A new poll indicates a sharp increase from two years ago in support of adult-use marijuana legalization in Virginia.
Despite current state marijuana laws, a statewide survey reveals 61 percent of Virginians now support legalizing recreational cannabis. A new University of Mary Washington (UMW) survey indicates many residents have changed their stance since 2017.
The latest UMW poll was conducted in September and found by a margin of 61 percent in favor and 34 percent opposed, Virginians support legalizing recreational use cannabis for adults. The level of support for marijuana found in the recent survey is markedly higher than that from a 2017 UMW survey, when 39 percent of respondents voiced favor for the legalization of cannabis for personal use.
The 2017 poll also found that 41 percent supported medical marijuana legalization and 17 percent believed marijuana should continue to be illegal.
The University of Mary Washington is located in Fredericksburg, Virginia. To gather information for the UMW survey, “University of Mary Washington’s Virginia Survey Fall 2019,” the company Research America Inc. Interviews surveyed adults 18 and over in Virginia using cellphones and landlines.
Who Supports Marijuana Legalization in Virginia?
The new UMW survey suggests that political affiliations may influence a person’s attitudes toward marijuana legalization. Roughly three-quarters (72 percent) of Democratic respondents favored legalization, while 62 percent of Independents and 41 percent of Republicans supported legalization.
The survey found majority support within different ethnic backgrounds, with two-thirds (66 percent) of African Americans favoring legalization, and well over half (58 percent) of whites and 72 percent of Latinos in support.

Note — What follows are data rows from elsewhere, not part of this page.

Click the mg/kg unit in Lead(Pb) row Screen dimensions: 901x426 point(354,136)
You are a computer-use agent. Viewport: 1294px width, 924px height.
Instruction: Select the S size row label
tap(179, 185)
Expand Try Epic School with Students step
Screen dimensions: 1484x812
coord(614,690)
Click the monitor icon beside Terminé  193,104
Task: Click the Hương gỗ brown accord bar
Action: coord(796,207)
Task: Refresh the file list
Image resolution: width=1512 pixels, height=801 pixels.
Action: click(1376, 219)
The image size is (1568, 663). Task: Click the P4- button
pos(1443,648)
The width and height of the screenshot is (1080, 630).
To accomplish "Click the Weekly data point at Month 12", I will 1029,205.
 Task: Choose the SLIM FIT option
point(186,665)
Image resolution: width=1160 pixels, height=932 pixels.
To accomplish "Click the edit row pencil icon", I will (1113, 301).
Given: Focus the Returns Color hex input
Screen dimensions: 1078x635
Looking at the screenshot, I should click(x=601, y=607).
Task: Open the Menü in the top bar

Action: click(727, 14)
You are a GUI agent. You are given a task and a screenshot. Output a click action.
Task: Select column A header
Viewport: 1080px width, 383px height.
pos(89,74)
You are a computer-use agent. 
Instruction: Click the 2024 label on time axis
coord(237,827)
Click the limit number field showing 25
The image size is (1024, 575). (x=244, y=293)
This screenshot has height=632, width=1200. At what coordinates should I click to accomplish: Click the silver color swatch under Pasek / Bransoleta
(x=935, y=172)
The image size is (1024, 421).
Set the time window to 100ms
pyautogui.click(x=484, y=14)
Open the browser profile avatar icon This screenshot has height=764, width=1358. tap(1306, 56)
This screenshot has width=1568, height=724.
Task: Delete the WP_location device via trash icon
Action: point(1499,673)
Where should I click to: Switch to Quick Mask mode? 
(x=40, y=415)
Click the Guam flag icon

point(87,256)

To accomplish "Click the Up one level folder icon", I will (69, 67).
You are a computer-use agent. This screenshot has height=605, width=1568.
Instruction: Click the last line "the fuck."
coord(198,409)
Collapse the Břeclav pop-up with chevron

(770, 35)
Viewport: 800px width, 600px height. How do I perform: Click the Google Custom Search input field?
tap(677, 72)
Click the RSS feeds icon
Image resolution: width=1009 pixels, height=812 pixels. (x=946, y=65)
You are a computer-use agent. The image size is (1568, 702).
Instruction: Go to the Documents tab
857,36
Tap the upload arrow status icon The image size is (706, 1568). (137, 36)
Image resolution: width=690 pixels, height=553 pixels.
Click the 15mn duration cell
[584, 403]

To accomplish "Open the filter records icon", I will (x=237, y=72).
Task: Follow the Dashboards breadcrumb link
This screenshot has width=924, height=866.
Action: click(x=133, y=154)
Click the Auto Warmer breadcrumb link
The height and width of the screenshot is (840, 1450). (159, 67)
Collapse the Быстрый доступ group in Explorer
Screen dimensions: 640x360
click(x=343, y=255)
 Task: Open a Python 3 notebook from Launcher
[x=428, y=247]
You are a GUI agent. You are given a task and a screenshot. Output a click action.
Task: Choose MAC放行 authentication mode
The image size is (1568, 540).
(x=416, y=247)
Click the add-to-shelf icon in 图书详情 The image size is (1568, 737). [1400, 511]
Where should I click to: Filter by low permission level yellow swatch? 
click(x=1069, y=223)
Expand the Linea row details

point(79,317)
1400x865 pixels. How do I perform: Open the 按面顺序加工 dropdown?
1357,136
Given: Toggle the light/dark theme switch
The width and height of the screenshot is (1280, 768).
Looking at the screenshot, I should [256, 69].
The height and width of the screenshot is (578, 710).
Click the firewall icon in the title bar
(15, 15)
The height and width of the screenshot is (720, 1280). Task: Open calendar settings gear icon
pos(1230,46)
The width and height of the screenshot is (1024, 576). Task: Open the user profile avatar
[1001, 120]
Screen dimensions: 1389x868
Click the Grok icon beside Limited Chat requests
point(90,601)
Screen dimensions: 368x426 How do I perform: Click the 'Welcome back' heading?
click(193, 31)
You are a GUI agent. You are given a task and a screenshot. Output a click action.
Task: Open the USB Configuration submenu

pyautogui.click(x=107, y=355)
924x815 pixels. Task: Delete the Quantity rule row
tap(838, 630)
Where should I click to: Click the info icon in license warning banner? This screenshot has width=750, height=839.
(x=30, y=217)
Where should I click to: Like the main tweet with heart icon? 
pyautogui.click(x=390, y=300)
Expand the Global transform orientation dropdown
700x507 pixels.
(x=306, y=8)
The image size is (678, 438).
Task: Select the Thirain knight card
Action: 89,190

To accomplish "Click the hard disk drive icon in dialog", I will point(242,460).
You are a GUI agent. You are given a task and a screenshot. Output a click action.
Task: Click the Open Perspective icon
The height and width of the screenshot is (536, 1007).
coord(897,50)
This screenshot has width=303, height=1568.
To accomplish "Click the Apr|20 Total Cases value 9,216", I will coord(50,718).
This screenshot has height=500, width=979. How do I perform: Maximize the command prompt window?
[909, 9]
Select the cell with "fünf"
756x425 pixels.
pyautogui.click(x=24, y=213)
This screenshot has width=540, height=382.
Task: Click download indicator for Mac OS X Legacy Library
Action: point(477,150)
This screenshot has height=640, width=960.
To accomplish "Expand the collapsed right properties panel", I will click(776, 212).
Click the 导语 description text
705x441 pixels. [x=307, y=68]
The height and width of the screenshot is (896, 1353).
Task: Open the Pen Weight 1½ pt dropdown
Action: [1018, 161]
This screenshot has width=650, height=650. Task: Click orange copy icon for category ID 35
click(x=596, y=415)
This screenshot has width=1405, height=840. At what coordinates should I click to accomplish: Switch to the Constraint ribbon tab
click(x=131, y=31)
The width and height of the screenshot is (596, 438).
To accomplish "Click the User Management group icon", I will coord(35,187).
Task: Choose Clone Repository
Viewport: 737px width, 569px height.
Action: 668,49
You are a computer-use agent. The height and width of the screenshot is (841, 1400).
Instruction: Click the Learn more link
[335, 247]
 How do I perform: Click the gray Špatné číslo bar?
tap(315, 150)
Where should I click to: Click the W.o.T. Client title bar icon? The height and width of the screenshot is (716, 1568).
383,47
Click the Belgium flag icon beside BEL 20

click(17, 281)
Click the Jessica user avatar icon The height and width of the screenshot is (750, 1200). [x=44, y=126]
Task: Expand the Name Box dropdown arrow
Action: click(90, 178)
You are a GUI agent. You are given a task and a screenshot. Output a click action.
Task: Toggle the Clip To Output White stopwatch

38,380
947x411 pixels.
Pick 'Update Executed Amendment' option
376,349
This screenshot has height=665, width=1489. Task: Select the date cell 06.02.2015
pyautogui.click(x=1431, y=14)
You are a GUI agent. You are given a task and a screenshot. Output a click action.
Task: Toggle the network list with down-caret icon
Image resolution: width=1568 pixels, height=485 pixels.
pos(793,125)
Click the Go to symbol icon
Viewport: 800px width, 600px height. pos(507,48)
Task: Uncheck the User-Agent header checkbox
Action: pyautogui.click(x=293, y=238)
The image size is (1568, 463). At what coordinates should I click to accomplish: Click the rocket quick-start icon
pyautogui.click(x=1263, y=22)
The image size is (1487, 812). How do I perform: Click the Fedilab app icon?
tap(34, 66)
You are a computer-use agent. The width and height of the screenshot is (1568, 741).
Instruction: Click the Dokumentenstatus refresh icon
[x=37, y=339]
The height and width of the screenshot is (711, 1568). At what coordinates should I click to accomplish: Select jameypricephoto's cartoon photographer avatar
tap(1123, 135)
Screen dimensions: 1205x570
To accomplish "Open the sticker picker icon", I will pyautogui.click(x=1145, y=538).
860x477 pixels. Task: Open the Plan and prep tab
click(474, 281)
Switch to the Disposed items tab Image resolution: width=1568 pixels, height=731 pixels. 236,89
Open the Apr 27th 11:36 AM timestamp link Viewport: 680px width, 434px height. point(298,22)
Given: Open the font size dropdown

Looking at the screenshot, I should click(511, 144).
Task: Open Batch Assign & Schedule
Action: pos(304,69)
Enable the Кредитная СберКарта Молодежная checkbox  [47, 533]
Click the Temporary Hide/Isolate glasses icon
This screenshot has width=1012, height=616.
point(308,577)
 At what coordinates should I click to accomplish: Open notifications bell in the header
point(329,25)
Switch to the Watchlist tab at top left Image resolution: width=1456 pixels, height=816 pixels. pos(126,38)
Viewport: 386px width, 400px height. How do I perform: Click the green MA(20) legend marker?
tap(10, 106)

Virginians 65 years of age and older were the most anti-legalization age group in the survey, with only 36 percent voicing support for legalization. The majority of all other age groups supported legalization, with the highest support (80 percent) from respondents 25 and under.
As far as regional support, the survey found that a majority of voters in all five regions of the state support legalization. The lowest percentages of support (52 percent) came from the northwest part of the state, while the highest (65 percent) came from Northern Virginia.
Marijuana Laws in Virginia
Despite that a majority of Virginians support legalization, recreational-use marijuana is illegal in Virginia and possession of any amount of marijuana is a misdemeanor. A Virginia state commission studied decriminalization in 2017 and several decriminalization bills have been introduced by Virginia lawmakers in the last few years, but none have gathered any real momentum.
Virginia lawmakers passed a highly conservative medical cannabis law in 2015 allowing cannabis extracts with no more than 5 percent of THC to be used by individuals with intractable epilepsy. Since then, lawmakers have expanded the medical marijuana program to include patients with any condition that practitioners believe would benefit from cannabis.
In March 2019, Gov. Ralph Northam (D) signed a bill that expanded that state’s medical marijuana program even further, allowing Virginians to obtain a certificate for use of THC-A (a non-intoxicating cannabis compound) and other cannabinoid products from a doctor, physician assistant, or licensed nurse practitioner.
The 2019 bill also made cannabis more accessible by expanding the type of available THC-A products to include oils, capsules, lollipops, lozenges, patches, and others with a 10 mg cap on the amounts of THC within each serving.